Where this becomes a problem – and it’s why google sheets usually falls apart for lists with over ~50,000 leads – is that it’s very inefficient to sort and filter on these kinds of “computed values” on the database side.

For blazing-fast table-viewing-and-filtering speeds, we need to compute the result of the formula and “bake the value in” to the table before letting you filter on it.

That’s why you have to run the enrichment operations for formulas — it flags my servers to calculate the output of the formula and literally “bake it in” to the database.

Where Things Get Weird

What this “baking-in” process means though is that if you change the definition of the formula, all of those already-baked-in values are now “stale.”

For example…

  1. You create a formula of “Hey [[contact:first_name]]”
  2. You run it for all your leads, now they show like “Hey Zach,” “Hey Sam,” etc.
  3. You change the formula to “Hey [[contact:first_name]] [[contact:last_name]]”
  4. All your leads still show “Hey Zach” etc. until you run it again to “bake in” the new value.
  5. These leads that still show the old value are now marked “stale” to help you know they need to have the formula re-run for them.

Currently, there are 2 “staleness triggers” that exist:

  1. Parent config changing in an “invalidating way” (e.g. renaming the parent won’t do it, but editing a formula would)
  2. Column dependency value changing (e.g. if you have the “hey firstname” formula but you edit the person’s First Name field, that formula output now doesn’t reflect reality for that specific lead.)

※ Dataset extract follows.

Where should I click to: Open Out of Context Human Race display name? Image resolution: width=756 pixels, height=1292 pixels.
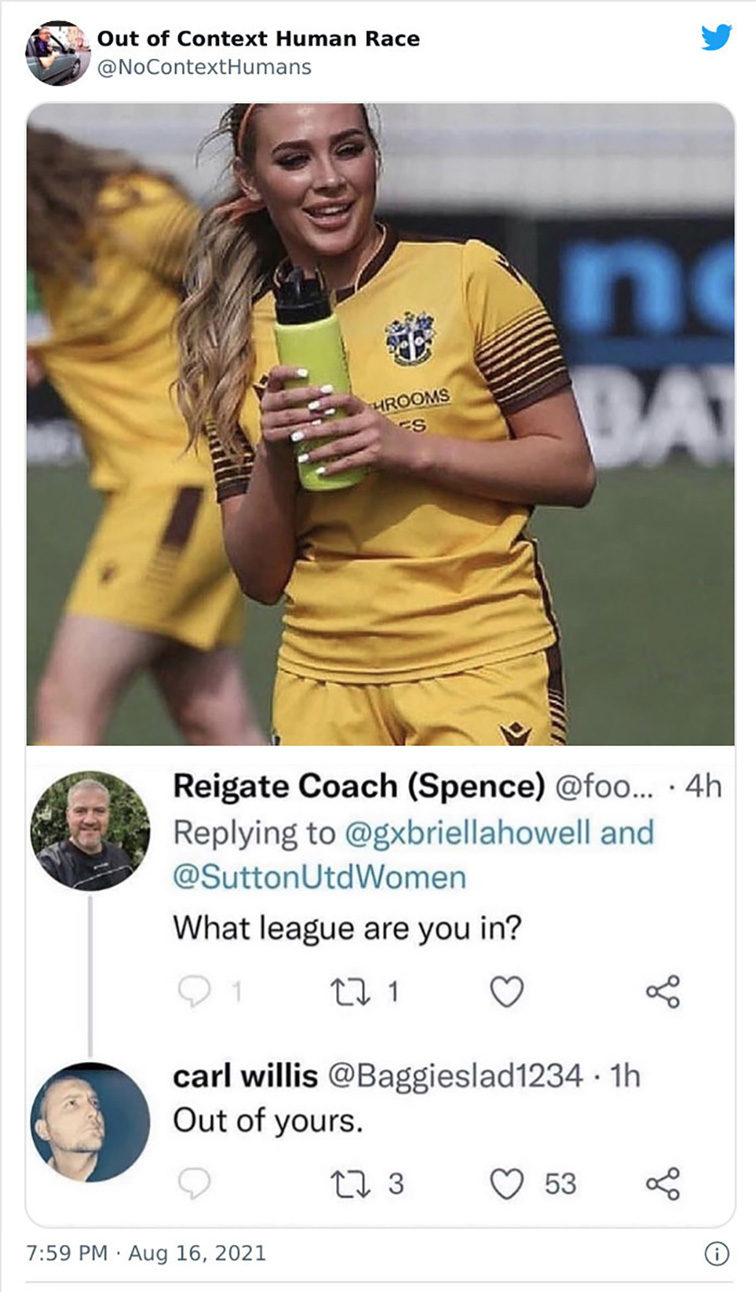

Let’s look at examples of each…

Parent Config Staleness Trigger

At the time of writing, staleness tracking and filtering is only rudimentary, but you can still see it in action by editing your “Learning Formula”’s config in the testing table to a different formula (e.g. put “v2” in the formula box) and saving it:

Now, if you refresh your LeadTable, you’ll see indicators on the stale rows, as well as a counter on the parent:

Note that at the time of writing, these staleness counters wouldn’t show without you either manually clicking the table’s refresh button or leaving the page and coming back.

Now, run your formula on 1 row only; if you click refresh when it’s done, you’ll see the count updated on the parent and the indicator gone for the one you just ran:

Column Dependency Staleness Trigger

Suppose I have the following formula:

“Hey [[contact:first_name]], saw you like [[coluuid:12345]] — me too!”

And suppose that the output of that “Fav Animal” field is based on some kind of scraping that you do regularly. (Don’t ask me where you’d find their fav animal scraping, haha)

And suppose that today, your scraper shows that Zach’s favorite animal is now “dolphins” instead of “cats”:

Without staleness tracking, this would be a problem, because now your personalization diverges from reality:

Fortunately, the staleness tracking indicators help you spot issues like this:

Try It Out Yourself!

If you go into your “Throwaway Experimental Testing Grounds” LeadTable and look at the Learning Formula we created, you can see that it already has a dependency on the Business Name field:

So to test field dependency invalidation, simply…

1 — Run the formula on all your leads and refresh to confirm none show stale

2 — Edit the business name for your first lead and click refresh to confirm it now shows stale

Nifty, eh?

With this “staleness tracking” feature, it helps ease some – but not all! – of the burden of ensuring all of your data dependencies look good before you finalize your leads lists for campaigns.